JPMorgan Chase Settlement: Good Steps Forward, But More Should Be Done

November 19, 2013—Responding to reports of a final settlement between the US government and JPMorgan Chase, Kevin Stein, Associate Director of the California Reinvestment Coalition, released this statement:

“While details are still emerging, some of the provisions in the settlement will go a long way towards helping homeowners who are struggling to keep their homes. We applaud the focus on principal reduction modifications for first mortgages (modifications that are statistically the most likely to help keep people in their homes) and support the appointment of a strong monitor to oversee the settlement. The bank committing to provide additional quality loans to low and moderate income home buyers is welcome, and could be an antidote to all-cash investors and Wall Street firms that are buying up properties and pushing out first-time home buyers.

CRC also has some concerns about the settlement: 

1) The independent monitor should require Chase to submit demographic information on their customers who are facing foreclosure, and whether or not the bank offers modifications to these customers and their neighborhoods to ensure that hardest hit communities receive help, and that fair housing and lending laws are followed.

2) Chase should stop any foreclosure proceedings for borrowers who might be eligible to receive relief under this settlement so that they are not foreclosed on while waiting for a modification.

3) It appears the bank could receive credit for granting forbearances, wherein a homeowner’s monthly payments are temporarily reduced, but their loan balance is not.
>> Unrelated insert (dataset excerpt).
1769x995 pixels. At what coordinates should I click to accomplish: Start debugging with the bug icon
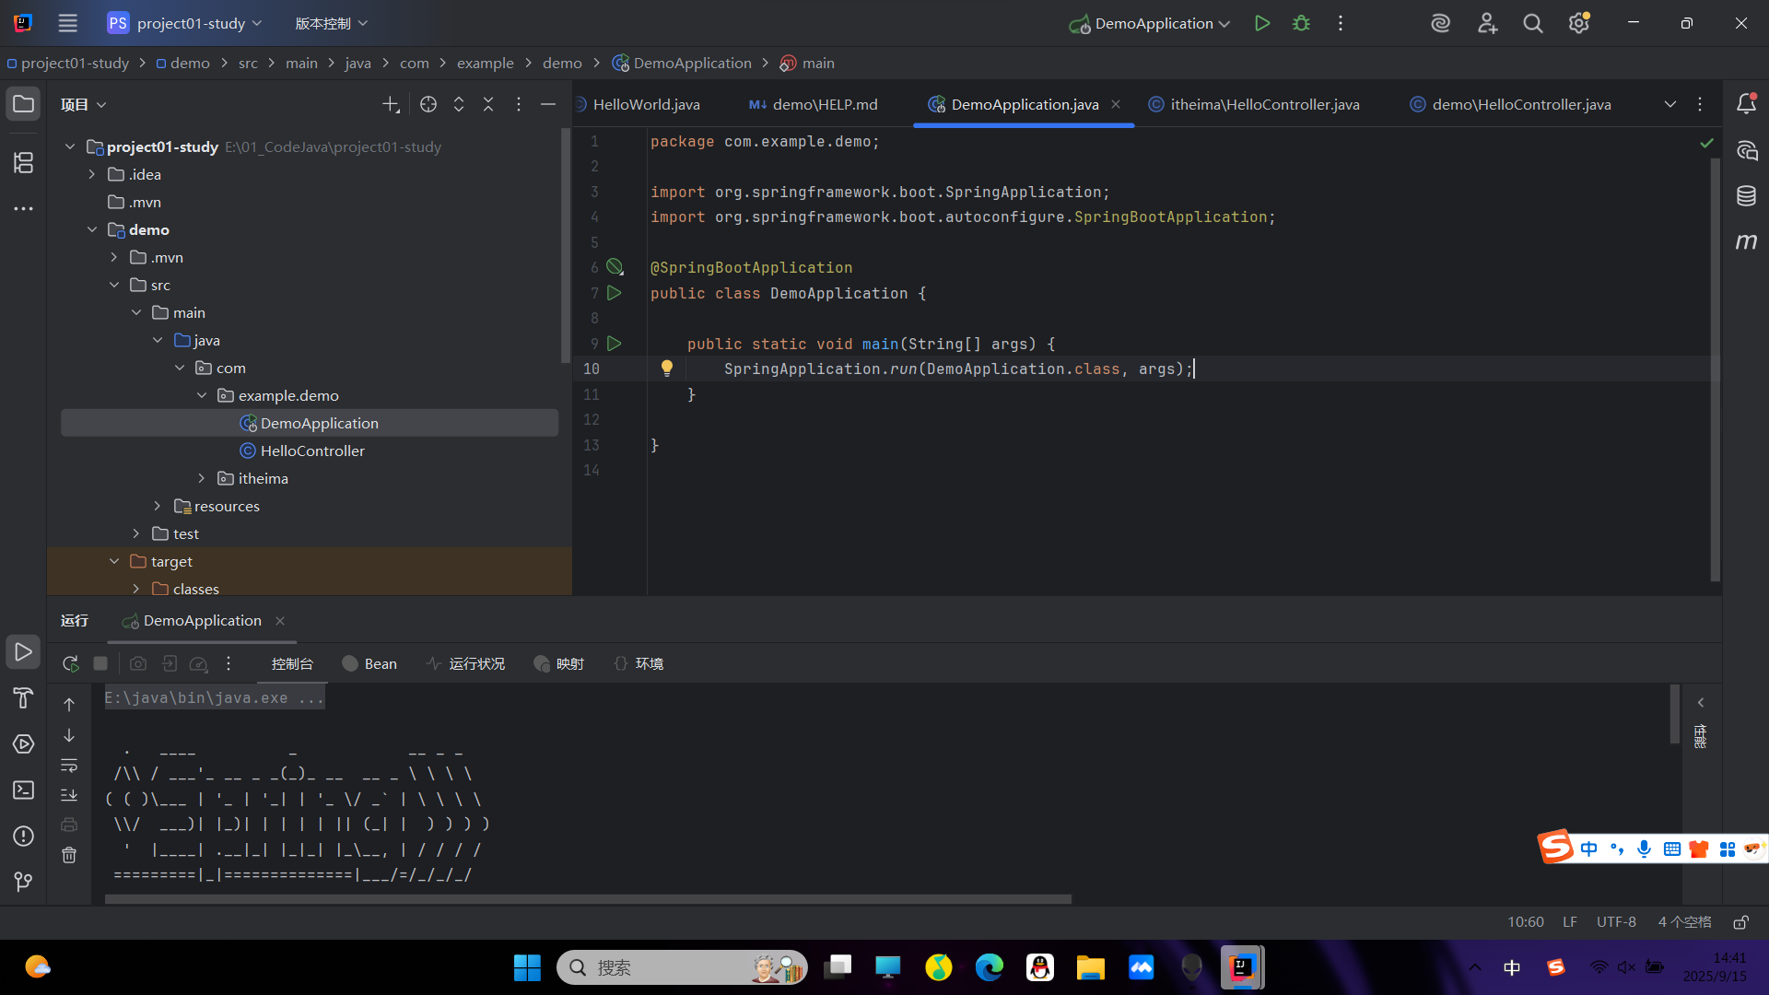[1301, 24]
In most cases, offering a forbearance to a homeowner is a band-aid solution that merely postpones dealing with the underlying problem in the loan. Instead, the bank should focus on offering permanent, sustainable modifications.
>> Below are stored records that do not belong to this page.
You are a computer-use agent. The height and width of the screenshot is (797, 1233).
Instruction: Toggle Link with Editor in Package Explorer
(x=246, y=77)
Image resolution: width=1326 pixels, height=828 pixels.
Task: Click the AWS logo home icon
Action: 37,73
4) The settlement reportedly includes $2 billion in fines to federal prosecutors. Some of that fine should be used to fund housing counselors and nonprofit attorneys who will work with homeowners to ensure they receive help under the settlement. Part of the fine should also be used to fund the development of more affordable, multifamily housing, a need that has only increased, especially in California, since the mortgage meltdown.
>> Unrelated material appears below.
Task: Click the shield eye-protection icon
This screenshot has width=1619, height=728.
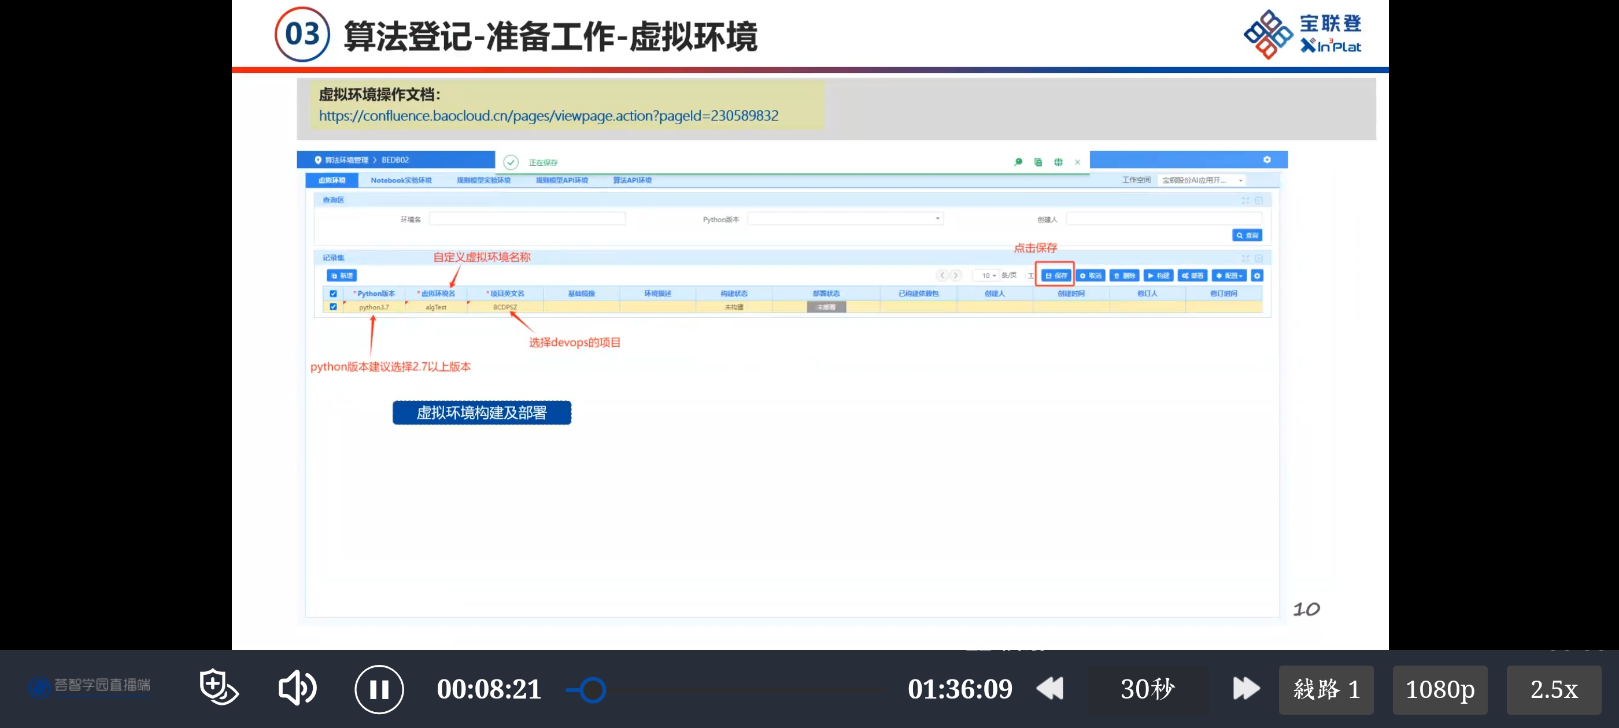Action: click(218, 687)
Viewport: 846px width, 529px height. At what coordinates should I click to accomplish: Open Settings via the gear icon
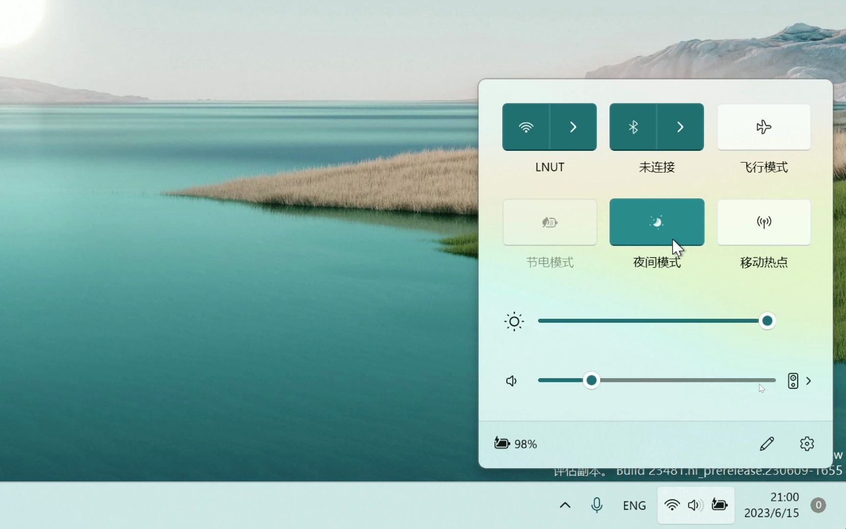806,444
5) Lastly, if Congress doesn’t extend the Mortgage Debt Forgiveness Act, or if it’s not addressed in the final settlement, the principal reduction modifications in this settlement could create unintended tax consequences for homeowners who are already struggling financially.”

In October, CRC, along with 17 other California nonprofits that directly serve homeowners facing foreclosure, released a statement, suggesting that all future mortgage settlements incorporate seven provisions, based on “lessons learned” from previous settlements.The seven provisions are listed below, for more detail on the provisions, visit this link.

All Future Mortgage Settlements Should Include:

1. Relief commensurate with harm caused.
2. Priority on keeping people in their homes through first lien principal reductions.
3. Support for housing counselors and legal service lawyers.
4. Stronger loan servicing standards
5. Support for affordable housing.
6. Transparency and data reporting to ensure relief is distributed fairly.
7. Strong enforcement and monitoring.